First, there is a strong case for a legislated minimum benefit payout ratio. The federal minister for health wants to see at least 90 per cent of premiums returned to consumers as benefits. The major private hospital peak bodies, the Australian Private Hospitals Association and Catholic Health Australia, recently publicly backed that principle as part of a package to restore sustainability, arguing that returning to 90 per cent would inject around $1.2 billion a year into hospitals and health services.

Second, we need fair contracting rules. APRA and CHA have called for a mandatory code of conduct for insurer-hospital contracting, overseen by the Australian Competition and Consumer Commission, to improve transparency, consistency and fair terms. Whether that code is housed directly under the ACCC or developed in concert with the new independent authority, the principle is sound. There must be clearer rules set so that opaque contracting disputes do not keep destabilising hospitals, eroding services and limiting patient choice.

Third, transparency needs to extend beyond fee publication alone. Private Healthcare Australia has backed stronger Medical Costs Finder laws and has also argued for stronger protections against surprise billing, including clearer informed financial consent and consequences where patients are not properly informed of charges in advance. This complements the AMA's position that the public deserves the full picture of what specialists charge, what Medicare pays and what insurers contribute. Consumers need all three pieces of information together.

If health insurance is unaffordable and people leave the system, the pressure does not stay with the private market.

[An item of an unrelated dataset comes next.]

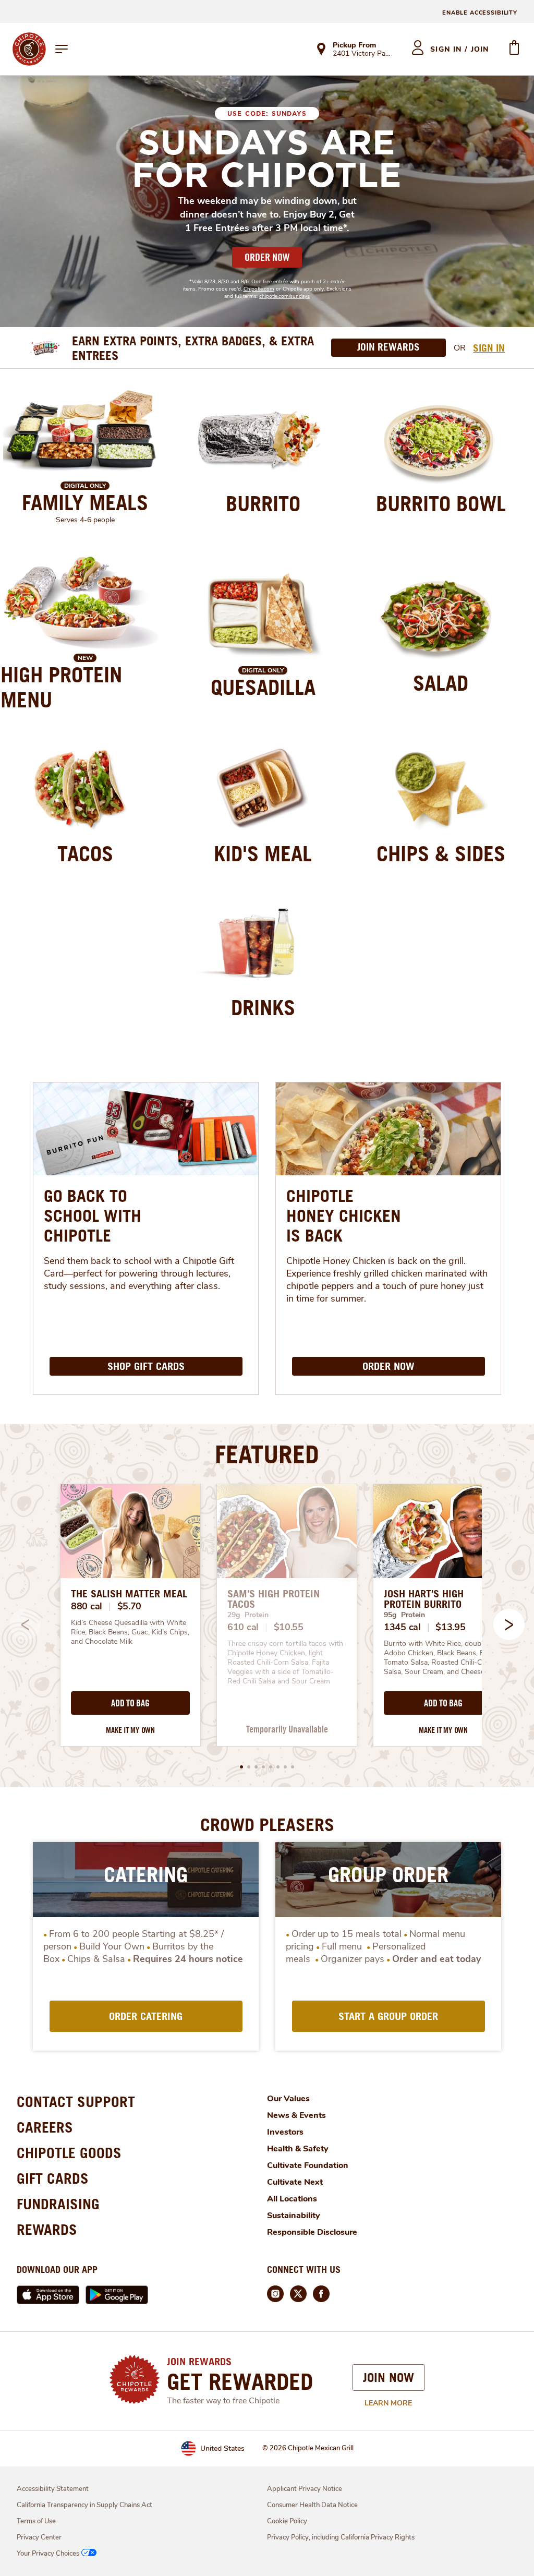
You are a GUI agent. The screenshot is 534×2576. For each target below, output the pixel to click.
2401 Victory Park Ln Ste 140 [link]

It lands in public hospitals, in emergency departments, in elective surgery queues and, ultimately, on taxpayers. Preserving a strong private system is not about privileging one sector over another; it's about protecting the mixed model that allows our entire health system to function.

This bill deserves support. Publishing more accurate fee and rebate information on the Medical Costs Finder and closing down product phoenixing are sensible and necessary reforms. Both have been welcomed by key sector voices and both should pass. But parliament should not mistake this bill for a complete reform agenda. The evidence is clear—if we are serious about protecting patient choice, keeping private care accessible and preventing spillover into the public system, then we need the next step as well: an independent private health system authority, backed by a legislated 90 per cent minimum payout ratio; fair contracting rules; stronger surprise-billing protections; and product reform that reflects the realities of chronic disease and an ageing population.

I commend this bill to the House and I move:

That all words after "whilst" be omitted with a view to substituting the following words:

"not declining to give the bill a second reading, the House:

(1) notes that:

(a) since 2008, average private health insurance premium growth has exceeded inflation, average weekly earnings and Medicare Benefits Schedule indexation;

(b) over the six years to June 2025, insurers' benefits for in-hospital treatment rose only 18.1 per cent, while sector profits grew by nearly 50 per cent in the same period;

(c) the current benefit payout ratio is still below the Federal Health Minister's 90 per cent benchmark; and

(d) there are no standard terms and conditions for private health insurers' 'no-gap' and 'known-gap' contracts with doctors; and

(2) calls on the Government to establish an independent Private Health System Authority to better regulate, review and oversee the private health system, to ensure value for consumers and that Australians' changing health needs are met".